### Directions
a - Reproduce the passage of the recipes text starting at "This morning, an" and ending at "many years ago.", with "notebook" changed to "binder".
b - Write the next part of the blog post about the old recipe notebook, picking up after its last sentence.

### Text
****
Saturday 25 January 2014

Recipes and life




This morning, an old notebook full of recipes collected over nearly 30 years fell off the kitchen shelf where it lives and onto my head. It happens all the time and I was intent on throwing the whole bloody thing into the bin, when a card with my maternal (French) grandfather's handwriting inside it floated to the floor.


His recipe for 'Gateau de Praline', photocopied by my mum, had been given to me as part of my birthday loot many years ago.
****
### Raw data
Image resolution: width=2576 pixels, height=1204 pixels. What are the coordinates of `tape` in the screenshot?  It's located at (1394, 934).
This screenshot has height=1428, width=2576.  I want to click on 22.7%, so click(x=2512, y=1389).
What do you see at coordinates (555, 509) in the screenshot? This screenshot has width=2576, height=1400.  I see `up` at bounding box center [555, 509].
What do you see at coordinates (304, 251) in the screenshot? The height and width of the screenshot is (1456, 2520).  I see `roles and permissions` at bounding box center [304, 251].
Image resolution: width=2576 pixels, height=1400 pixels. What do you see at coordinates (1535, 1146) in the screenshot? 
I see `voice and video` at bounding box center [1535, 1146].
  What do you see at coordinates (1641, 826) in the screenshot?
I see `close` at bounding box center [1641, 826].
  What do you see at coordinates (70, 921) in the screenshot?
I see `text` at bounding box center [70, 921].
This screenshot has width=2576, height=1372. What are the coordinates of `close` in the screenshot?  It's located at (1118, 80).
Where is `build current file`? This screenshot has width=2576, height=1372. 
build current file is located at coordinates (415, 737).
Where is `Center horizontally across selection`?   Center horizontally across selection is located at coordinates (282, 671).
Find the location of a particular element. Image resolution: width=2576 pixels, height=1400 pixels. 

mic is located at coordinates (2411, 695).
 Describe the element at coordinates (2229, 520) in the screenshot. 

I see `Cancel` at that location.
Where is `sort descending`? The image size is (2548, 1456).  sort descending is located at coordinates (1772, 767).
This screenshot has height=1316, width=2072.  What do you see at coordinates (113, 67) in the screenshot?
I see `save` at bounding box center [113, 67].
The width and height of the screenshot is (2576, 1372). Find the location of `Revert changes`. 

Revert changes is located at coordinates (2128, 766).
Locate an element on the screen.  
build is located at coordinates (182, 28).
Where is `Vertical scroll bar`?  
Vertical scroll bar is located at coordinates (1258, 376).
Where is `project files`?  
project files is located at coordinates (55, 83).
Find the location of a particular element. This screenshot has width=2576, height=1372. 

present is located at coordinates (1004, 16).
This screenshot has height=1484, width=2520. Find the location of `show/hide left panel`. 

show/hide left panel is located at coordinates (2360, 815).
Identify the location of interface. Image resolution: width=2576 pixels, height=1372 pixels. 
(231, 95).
****
### Task results
a -
This morning, an old binder full of recipes collected over nearly 30 years fell off the kitchen shelf where it lives and onto my head. It happens all the time and I was intent on throwing the whole bloody thing into the bin, when a card with my maternal (French) grandfather's handwriting inside it floated to the floor.


His recipe for 'Gateau de Praline', photocopied by my mum, had been given to me as part of my birthday loot many years ago.

b -
This incredibly divine dessert, of a complexity way beyond my talent or patience, is a dense, velvety textured cake made with almond-meal and was served floating in a a cream of such deliciousness that if I close my eyes I can still taste it. Gateau de praline formed a part of the rare and terribly special occasions when Pepère shooed the household's helpers out of the kitchen and took it over himself, usually after returning from a fishing or hunting trip or when he had grand-kids around him who particularly loved his sweet things. 'Les crepes' , thrown in the air with great flair, were a favourite, closely followed by 'ca nougat' (I have no idea if that is how you spell it) which was a kind of chewy, fragrant toffee which he cooked and then cooled and cut up on the old marble table in the middle of the kitchen. These sweets were wrapped in foil (my cousins might correct my memory) and never lasted very long!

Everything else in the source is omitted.